-- Opening Marker --
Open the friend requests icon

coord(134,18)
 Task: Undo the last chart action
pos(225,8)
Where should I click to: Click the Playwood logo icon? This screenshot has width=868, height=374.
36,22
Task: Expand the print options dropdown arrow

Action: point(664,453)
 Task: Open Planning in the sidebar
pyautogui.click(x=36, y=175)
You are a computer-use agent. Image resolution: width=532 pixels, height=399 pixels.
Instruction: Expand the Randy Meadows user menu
-- Closing Marker --
- WHAT THE TASK ASKS:
Repeat each record verbatim.

- REPLY:
Open the friend requests icon

coord(134,18)
 Task: Undo the last chart action
pos(225,8)
Where should I click to: Click the Playwood logo icon? This screenshot has width=868, height=374.
36,22
Task: Expand the print options dropdown arrow

Action: point(664,453)
 Task: Open Planning in the sidebar
pyautogui.click(x=36, y=175)
You are a computer-use agent. Image resolution: width=532 pixels, height=399 pixels.
Instruction: Expand the Randy Meadows user menu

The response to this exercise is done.